[Stored entries]
···

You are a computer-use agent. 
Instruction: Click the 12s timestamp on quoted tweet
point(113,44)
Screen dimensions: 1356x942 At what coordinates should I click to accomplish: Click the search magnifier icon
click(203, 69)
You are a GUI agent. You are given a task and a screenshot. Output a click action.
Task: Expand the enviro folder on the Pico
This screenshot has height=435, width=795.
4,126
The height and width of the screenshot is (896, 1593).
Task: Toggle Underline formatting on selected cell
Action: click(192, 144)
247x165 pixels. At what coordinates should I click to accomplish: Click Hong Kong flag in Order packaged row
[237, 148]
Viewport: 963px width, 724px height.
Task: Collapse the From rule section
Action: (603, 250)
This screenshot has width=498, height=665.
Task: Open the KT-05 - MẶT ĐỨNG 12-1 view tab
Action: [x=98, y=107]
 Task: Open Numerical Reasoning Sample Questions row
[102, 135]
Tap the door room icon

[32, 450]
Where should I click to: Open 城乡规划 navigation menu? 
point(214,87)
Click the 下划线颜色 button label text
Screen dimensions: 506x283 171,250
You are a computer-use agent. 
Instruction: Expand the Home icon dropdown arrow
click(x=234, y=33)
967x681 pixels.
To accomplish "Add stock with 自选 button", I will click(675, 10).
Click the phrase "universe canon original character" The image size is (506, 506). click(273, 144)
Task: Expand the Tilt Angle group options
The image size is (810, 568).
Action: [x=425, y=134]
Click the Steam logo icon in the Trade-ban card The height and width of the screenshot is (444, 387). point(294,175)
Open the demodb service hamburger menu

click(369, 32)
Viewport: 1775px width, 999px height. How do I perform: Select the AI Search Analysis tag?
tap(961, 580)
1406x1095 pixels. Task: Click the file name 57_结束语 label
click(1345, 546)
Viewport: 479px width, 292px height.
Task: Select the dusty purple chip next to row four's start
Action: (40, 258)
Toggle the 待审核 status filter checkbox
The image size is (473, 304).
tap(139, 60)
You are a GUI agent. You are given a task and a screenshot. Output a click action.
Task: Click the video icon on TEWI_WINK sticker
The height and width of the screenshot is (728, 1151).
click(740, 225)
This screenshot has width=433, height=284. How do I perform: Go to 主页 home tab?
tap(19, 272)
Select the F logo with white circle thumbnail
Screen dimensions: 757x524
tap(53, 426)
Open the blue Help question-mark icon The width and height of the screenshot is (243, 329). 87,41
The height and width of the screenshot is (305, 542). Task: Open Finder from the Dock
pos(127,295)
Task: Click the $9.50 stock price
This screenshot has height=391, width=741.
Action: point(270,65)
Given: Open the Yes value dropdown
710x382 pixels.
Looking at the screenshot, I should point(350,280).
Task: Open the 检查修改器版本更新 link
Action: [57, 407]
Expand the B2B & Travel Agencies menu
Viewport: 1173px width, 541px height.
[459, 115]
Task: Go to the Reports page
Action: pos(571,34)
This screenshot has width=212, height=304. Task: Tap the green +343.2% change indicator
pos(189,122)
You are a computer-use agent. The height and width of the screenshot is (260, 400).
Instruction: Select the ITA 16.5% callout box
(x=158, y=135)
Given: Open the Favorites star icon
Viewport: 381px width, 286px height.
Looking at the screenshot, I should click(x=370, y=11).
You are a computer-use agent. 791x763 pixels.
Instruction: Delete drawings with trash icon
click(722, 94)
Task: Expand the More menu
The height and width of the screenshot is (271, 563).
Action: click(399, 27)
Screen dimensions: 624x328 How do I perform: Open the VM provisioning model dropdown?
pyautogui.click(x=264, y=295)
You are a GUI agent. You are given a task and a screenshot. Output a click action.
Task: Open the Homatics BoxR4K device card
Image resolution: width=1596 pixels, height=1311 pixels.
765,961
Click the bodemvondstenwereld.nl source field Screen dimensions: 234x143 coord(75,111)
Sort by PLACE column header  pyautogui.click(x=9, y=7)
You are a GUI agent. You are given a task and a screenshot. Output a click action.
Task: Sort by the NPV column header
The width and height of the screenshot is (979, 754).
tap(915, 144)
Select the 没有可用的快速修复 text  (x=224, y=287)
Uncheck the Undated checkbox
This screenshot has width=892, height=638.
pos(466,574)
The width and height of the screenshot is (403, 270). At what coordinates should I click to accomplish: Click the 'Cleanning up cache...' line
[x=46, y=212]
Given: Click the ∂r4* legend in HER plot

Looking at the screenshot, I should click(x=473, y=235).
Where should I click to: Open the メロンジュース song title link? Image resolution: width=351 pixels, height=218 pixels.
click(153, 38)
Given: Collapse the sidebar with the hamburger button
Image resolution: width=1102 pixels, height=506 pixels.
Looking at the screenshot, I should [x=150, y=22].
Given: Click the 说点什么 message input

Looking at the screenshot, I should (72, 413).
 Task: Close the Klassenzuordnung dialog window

···

=== PROBLEM DETAILS ===
Your answer should be the data above, retyped exactly.

=== WRITTEN REPLY ===
You are a computer-use agent. 
Instruction: Click the 12s timestamp on quoted tweet
point(113,44)
Screen dimensions: 1356x942 At what coordinates should I click to accomplish: Click the search magnifier icon
click(203, 69)
You are a GUI agent. You are given a task and a screenshot. Output a click action.
Task: Expand the enviro folder on the Pico
This screenshot has height=435, width=795.
4,126
The height and width of the screenshot is (896, 1593).
Task: Toggle Underline formatting on selected cell
Action: click(192, 144)
247x165 pixels. At what coordinates should I click to accomplish: Click Hong Kong flag in Order packaged row
[237, 148]
Viewport: 963px width, 724px height.
Task: Collapse the From rule section
Action: (603, 250)
This screenshot has width=498, height=665.
Task: Open the KT-05 - MẶT ĐỨNG 12-1 view tab
Action: [x=98, y=107]
 Task: Open Numerical Reasoning Sample Questions row
[102, 135]
Tap the door room icon

[32, 450]
Where should I click to: Open 城乡规划 navigation menu? 
point(214,87)
Click the 下划线颜色 button label text
Screen dimensions: 506x283 171,250
You are a computer-use agent. 
Instruction: Expand the Home icon dropdown arrow
click(x=234, y=33)
967x681 pixels.
To accomplish "Add stock with 自选 button", I will click(675, 10).
Click the phrase "universe canon original character" The image size is (506, 506). click(273, 144)
Task: Expand the Tilt Angle group options
The image size is (810, 568).
Action: [x=425, y=134]
Click the Steam logo icon in the Trade-ban card The height and width of the screenshot is (444, 387). point(294,175)
Open the demodb service hamburger menu

click(369, 32)
Viewport: 1775px width, 999px height. How do I perform: Select the AI Search Analysis tag?
tap(961, 580)
1406x1095 pixels. Task: Click the file name 57_结束语 label
click(1345, 546)
Viewport: 479px width, 292px height.
Task: Select the dusty purple chip next to row four's start
Action: (40, 258)
Toggle the 待审核 status filter checkbox
The image size is (473, 304).
tap(139, 60)
You are a GUI agent. You are given a task and a screenshot. Output a click action.
Task: Click the video icon on TEWI_WINK sticker
The height and width of the screenshot is (728, 1151).
click(740, 225)
This screenshot has width=433, height=284. How do I perform: Go to 主页 home tab?
tap(19, 272)
Select the F logo with white circle thumbnail
Screen dimensions: 757x524
tap(53, 426)
Open the blue Help question-mark icon The width and height of the screenshot is (243, 329). 87,41
The height and width of the screenshot is (305, 542). Task: Open Finder from the Dock
pos(127,295)
Task: Click the $9.50 stock price
This screenshot has height=391, width=741.
Action: point(270,65)
Given: Open the Yes value dropdown
710x382 pixels.
Looking at the screenshot, I should point(350,280).
Task: Open the 检查修改器版本更新 link
Action: [57, 407]
Expand the B2B & Travel Agencies menu
Viewport: 1173px width, 541px height.
[459, 115]
Task: Go to the Reports page
Action: pos(571,34)
This screenshot has width=212, height=304. Task: Tap the green +343.2% change indicator
pos(189,122)
You are a computer-use agent. The height and width of the screenshot is (260, 400).
Instruction: Select the ITA 16.5% callout box
(x=158, y=135)
Given: Open the Favorites star icon
Viewport: 381px width, 286px height.
Looking at the screenshot, I should click(x=370, y=11).
You are a computer-use agent. 791x763 pixels.
Instruction: Delete drawings with trash icon
click(722, 94)
Task: Expand the More menu
The height and width of the screenshot is (271, 563).
Action: click(399, 27)
Screen dimensions: 624x328 How do I perform: Open the VM provisioning model dropdown?
pyautogui.click(x=264, y=295)
You are a GUI agent. You are given a task and a screenshot. Output a click action.
Task: Open the Homatics BoxR4K device card
Image resolution: width=1596 pixels, height=1311 pixels.
765,961
Click the bodemvondstenwereld.nl source field Screen dimensions: 234x143 coord(75,111)
Sort by PLACE column header  pyautogui.click(x=9, y=7)
You are a GUI agent. You are given a task and a screenshot. Output a click action.
Task: Sort by the NPV column header
The width and height of the screenshot is (979, 754).
tap(915, 144)
Select the 没有可用的快速修复 text  (x=224, y=287)
Uncheck the Undated checkbox
This screenshot has width=892, height=638.
pos(466,574)
The width and height of the screenshot is (403, 270). At what coordinates should I click to accomplish: Click the 'Cleanning up cache...' line
[x=46, y=212]
Given: Click the ∂r4* legend in HER plot

Looking at the screenshot, I should click(x=473, y=235).
Where should I click to: Open the メロンジュース song title link? Image resolution: width=351 pixels, height=218 pixels.
click(153, 38)
Given: Collapse the sidebar with the hamburger button
Image resolution: width=1102 pixels, height=506 pixels.
Looking at the screenshot, I should [x=150, y=22].
Given: Click the 说点什么 message input

Looking at the screenshot, I should (72, 413).
 Task: Close the Klassenzuordnung dialog window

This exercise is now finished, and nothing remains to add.